Editor's Note: Please be advised that S&P Global Market Intelligence will no longer publish daily articles on price trends in the U.S. natural gas, electricity and emissions markets beginning June 1, 2018. Pricing data for these energy markets will continue to be available on the Market Intelligence platform.

June natural gas futures settled the week's opening session lower Monday, May 21, as revised weather forecasts point to larger improvements in storage injections as overall demand declines. The contract settled 3.7 cents lower on the session at $2.810/MMBtu.

An early jump in cooling demand and lingering demand for heating boosted overall demand for natural gas by 4% in the week to May 16, compared with the previous report week, and could limit storage injections in the week to May 18 following a 106-Bcf build to stocks in the week to May 11.

Early outlooks for the inventory report slated for release at 10:30 a.m. ET on Thursday, May 24, call for injections spanning the low 80s Bcf, which would compare against an 89-Bcf five-year average injection and the 74-Bcf injection reported for the corresponding week in 2017.

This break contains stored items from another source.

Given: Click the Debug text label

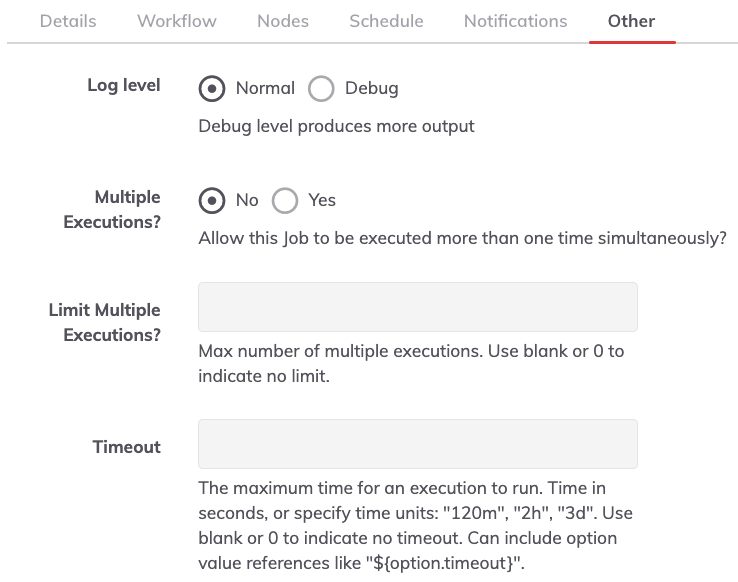Looking at the screenshot, I should [x=372, y=88].
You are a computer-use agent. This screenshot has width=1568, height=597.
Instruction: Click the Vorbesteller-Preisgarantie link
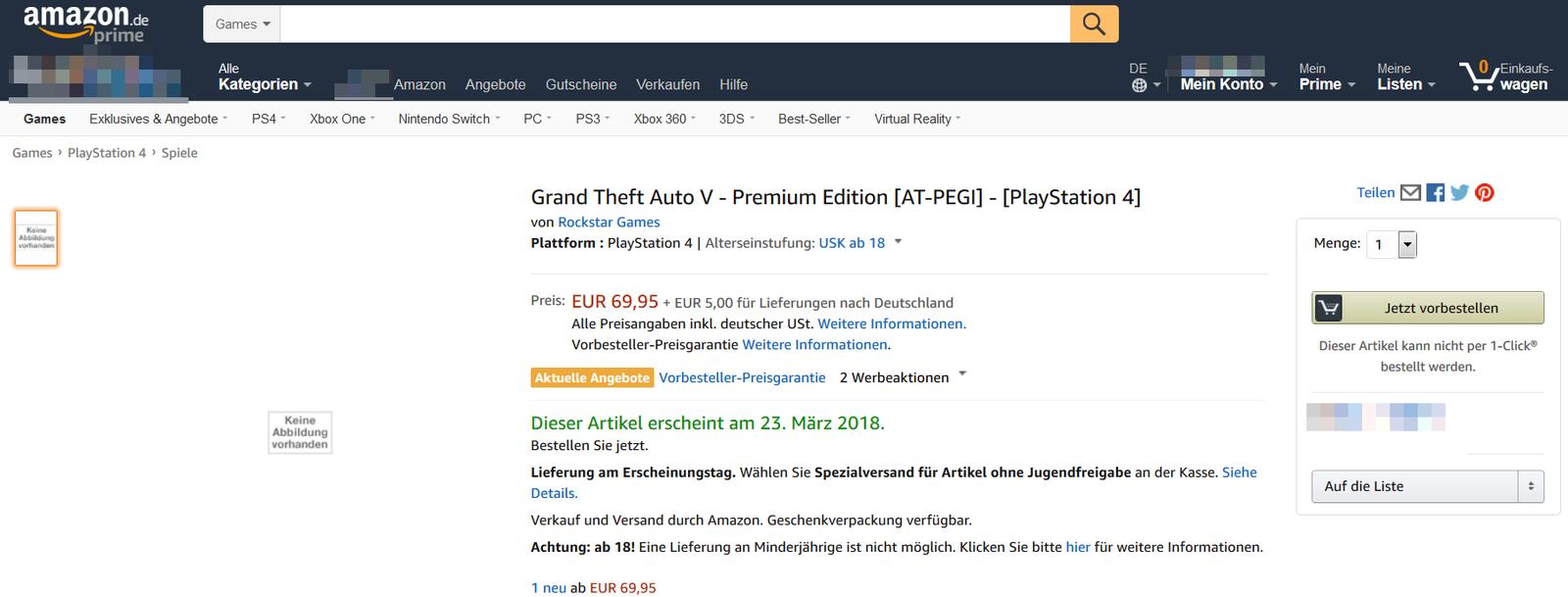(x=742, y=377)
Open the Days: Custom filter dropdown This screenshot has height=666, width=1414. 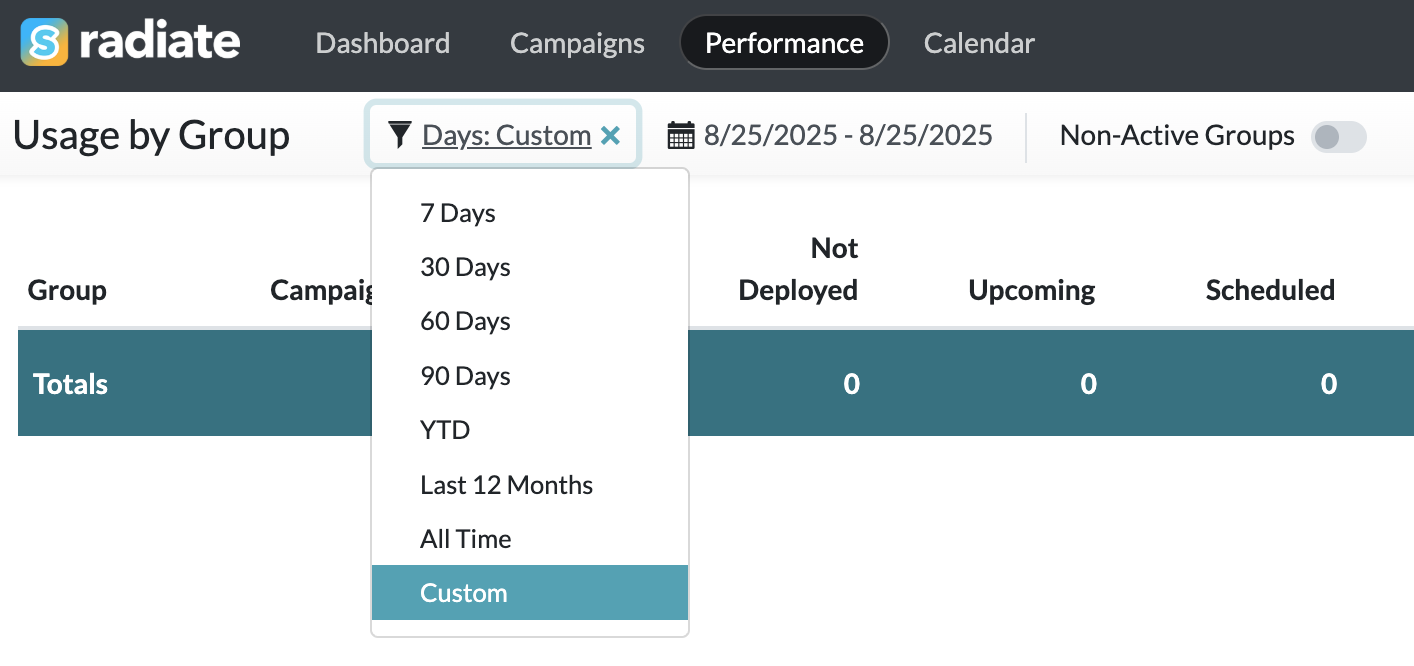506,135
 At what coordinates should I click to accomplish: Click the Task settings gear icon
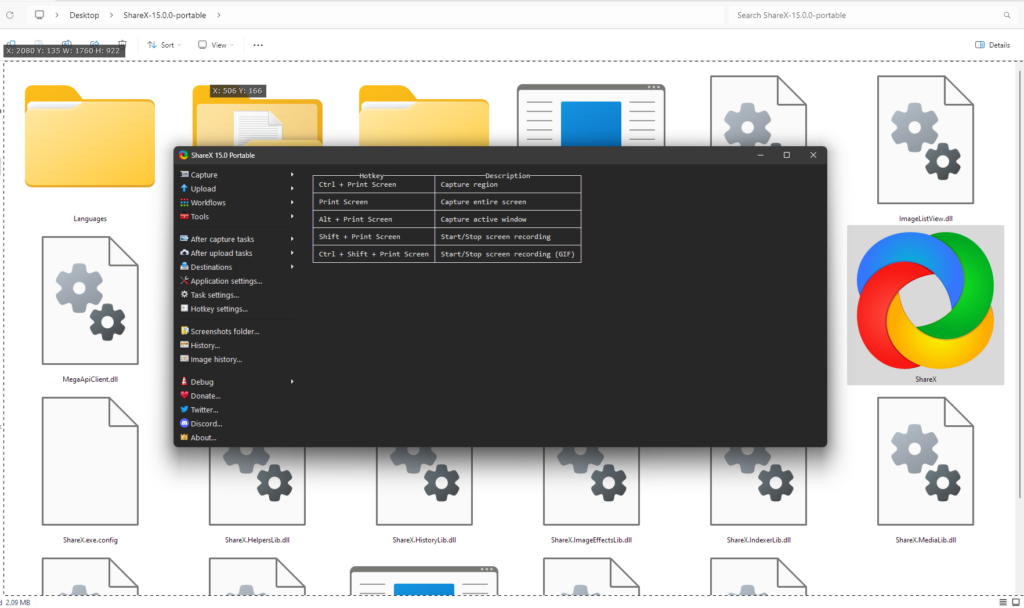click(184, 295)
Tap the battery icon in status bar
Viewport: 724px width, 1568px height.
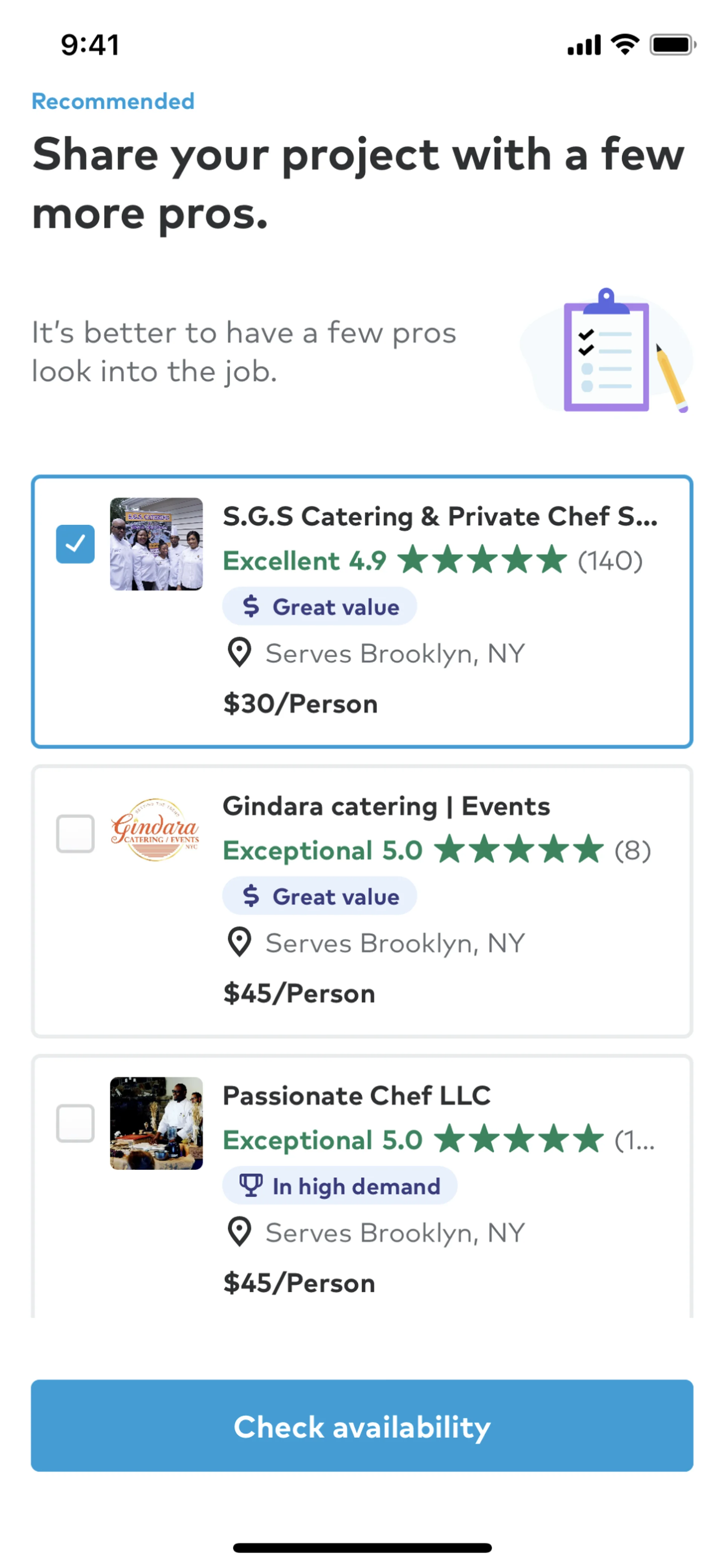point(672,45)
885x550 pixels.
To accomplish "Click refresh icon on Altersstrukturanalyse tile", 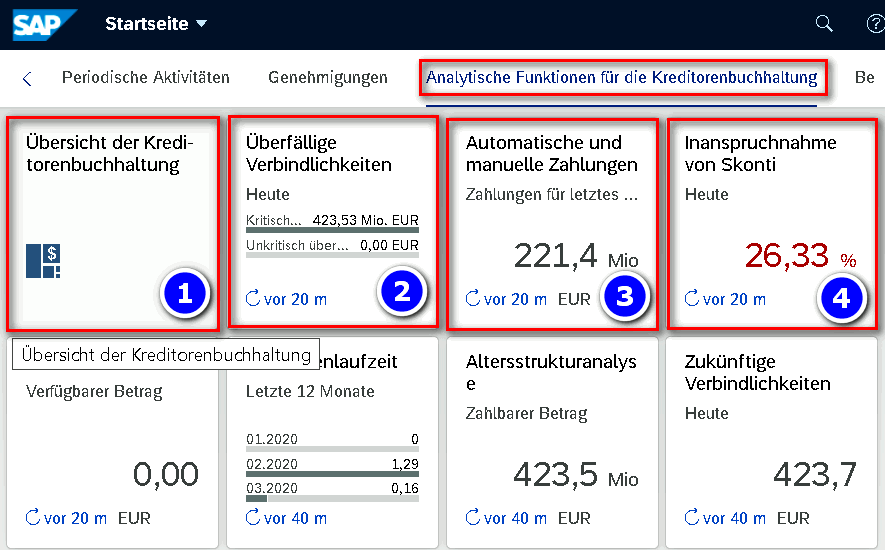I will [x=473, y=518].
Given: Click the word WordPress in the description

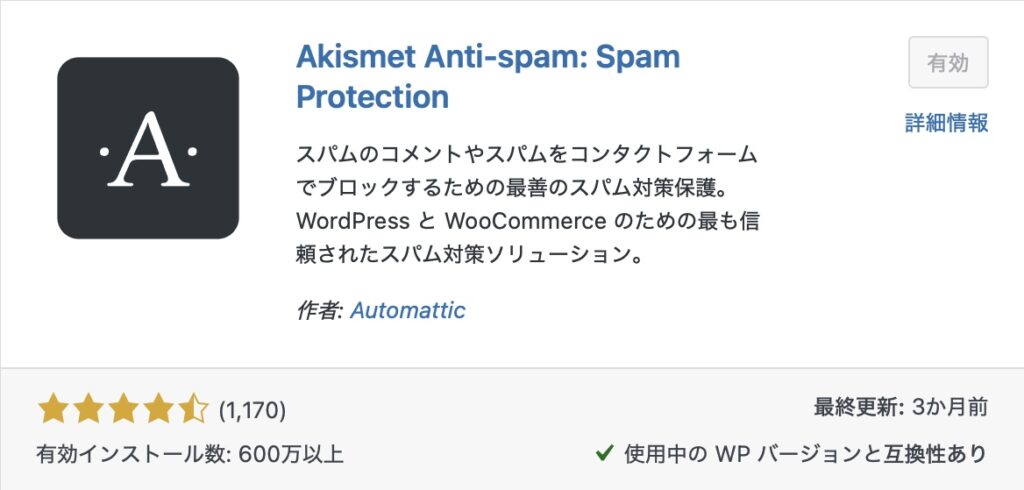Looking at the screenshot, I should click(x=353, y=220).

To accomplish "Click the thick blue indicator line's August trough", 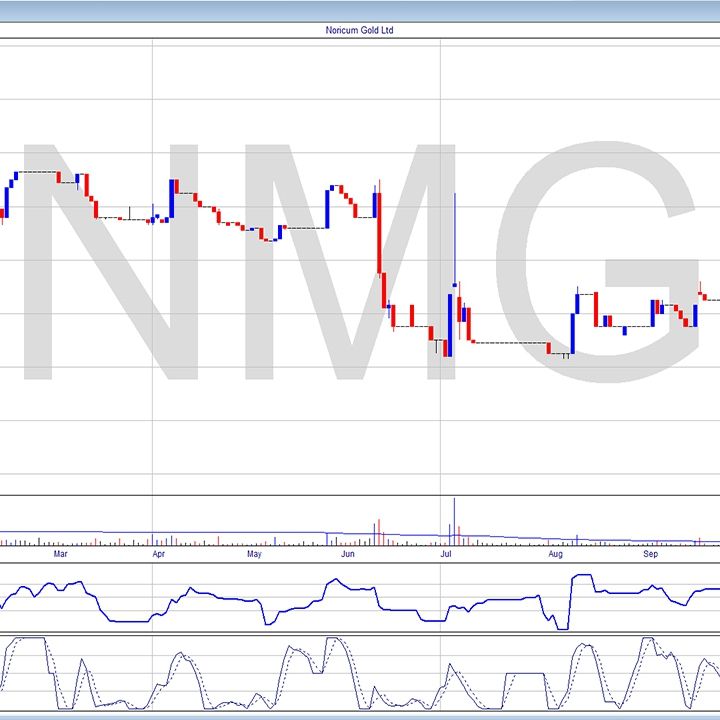I will tap(561, 627).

A possible slight widening of the year-on-five-year-average storage deficit offers some modest support, but weather forecasts going forward have been revised to include milder conditions that should eliminate heating demand and limit cooling demand, allowing for stronger storage injections going forward.

National Weather Service outlooks show above-average temperatures engulfing the country, except for the Southeast, in the six- to 10-day period and receding from the bulk of the eastern U.S. to encompass a little more than the western half of the country in the eight- to 14-day period. Average to below-average temperatures that are initially confined to the Southeast will eventually overtake a majority of the eastern U.S. into parts of Texas.

As overall demand recedes with the weather, natural gas production could ramp up with more crude oil and natural gas rigs operating in the U.S. The Baker Hughes weekly rig count report showed a gain of one rig in the week to May 18 to 1,046 rigs. The total count sits 145 rigs above the corresponding week a year earlier.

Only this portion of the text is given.